The clear Plexiglas windshield of the fast-approaching helicopter turned opaque as round after round punched into it, spiderwebbing the plastic until it was almost a solid sheet of white. The pilot veered sharply away, making the mistake of not passing behind the Corporation’s pilfered chopper and giving Juan more opportunities to fire. He had no idea if the follow-up barrage struck his target, but it certainly caused the other helicopter to fly a miles-long arc away.
“LZ coordinates coming up,” Mike said. If the prospect of landing the unfamiliar Eurocopter bothered him, it didn’t come through in his voice. “What the . . . ? I’ll be damned. Murph, how did you know?”
A quarter mile from waypoint Echo—the decaying wreckage of the blimp—was an area large enough to land the helicopter where the jungle vegetation was no more than a few feet high and composed mostly of immature shrubs and ground cover.
“When the Flying Dutchman crashed,” Mark shouted back, “its rubber gasbag would have landed nearby. As it lay across the jungle canopy, it would have shaded the plants under it until they died. Nothing would grow there until the envelope decomp
osed, forty or fifty years later. Voilà, instant landing zone.”
“Pretty slick,” the Chairman told Mark with more than a little pride. “Even for you.”
“Strap in,” Mike warned.
Hemmed in by thick jungle that rose a hundred or more feet into the air, the clearing was coming up fast. Trono slowed the Eurocopter on his final approach, skewing the aircraft to the left, then too far right, before centering over the nearly open area. He eased off the power, and the chopper slowly lowered itself earthward. When a sudden gust threatened to push the main rotor toward the wall of trees, he chopped the throttle a little too much, and the four-million-dollar aircraft hit with a bone-jarring impact. He immediately killed the engines. The turbines wound down, but the rotor continued to whip the grass into a frenzy and caused the trees to sway as if caught in a gale.
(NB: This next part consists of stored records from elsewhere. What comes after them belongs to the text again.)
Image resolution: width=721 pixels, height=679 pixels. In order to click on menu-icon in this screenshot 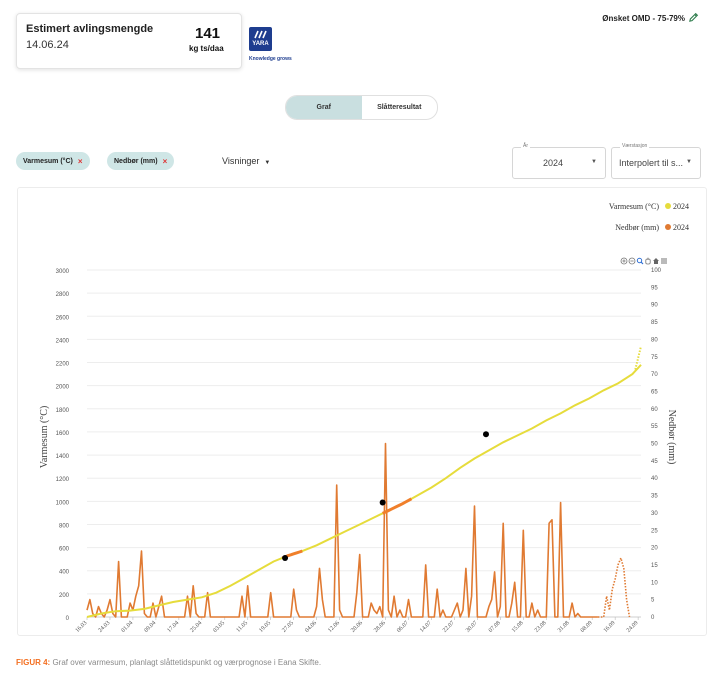, I will do `click(664, 261)`.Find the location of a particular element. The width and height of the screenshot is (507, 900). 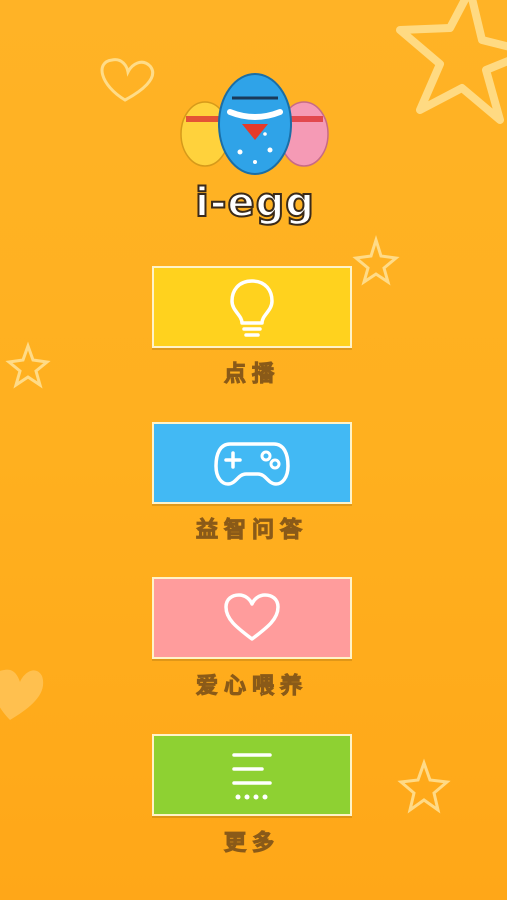

heart-icon is located at coordinates (252, 617).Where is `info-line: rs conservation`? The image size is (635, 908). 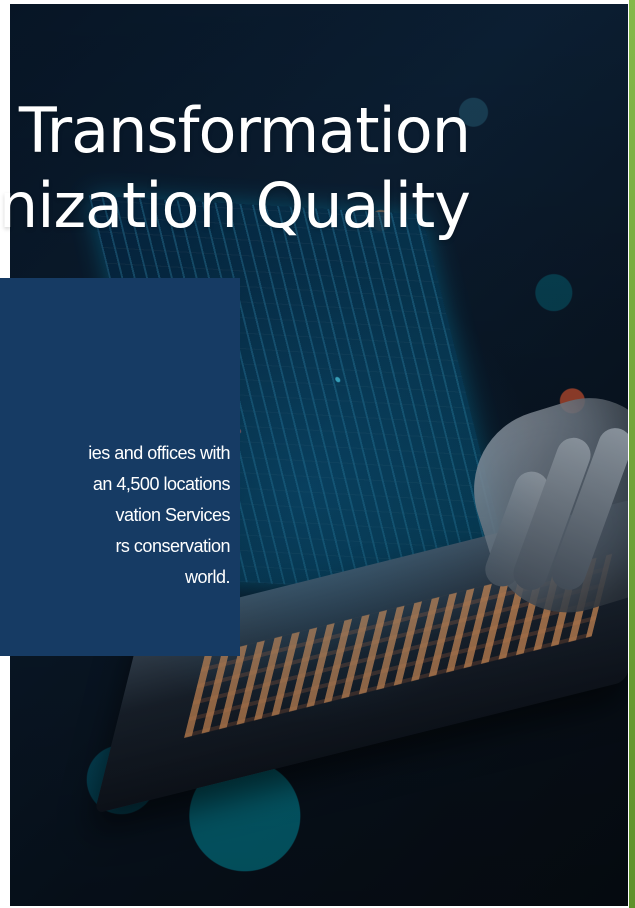 info-line: rs conservation is located at coordinates (172, 546).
“Everybody out,” Juan commanded. “That other chopper will be back any second.”
Mike unbuckled his harness, and Murph went to work on Jerry’s.
“Forget it. I ain’t going anywhere,” the big Pole muttered. His chin was covered with blood. He held up an object for the others to see. Somehow, he had managed to pull a wad of Semtex plastique explosives and a pencil detonator from the thigh pocket of his combat fatigues. “Give me one last shot.”
“Ski?” Mike’s eyes were pleading.
“Not this time, bud. I don’t have it in me.”
“Damn it, Jerry,” Juan cursed. “I can carry you. The boat’s only a couple miles away.”
The sound of an approaching helicopter echoed across their little glen.
“I suck at good-byes,” Pulaski said. “Just go.”
“I’ll make sure your family’s taken care of.” Juan tried to look his friend in the eye but couldn’t. He shouldered his way into the seventy-pound harness for the power cell and jumped from the chopper. He took a moment to drag the unconscious pilot into the shrubs and found cover a short distance away, his machine pistol raised in the direction of the approaching Argentines.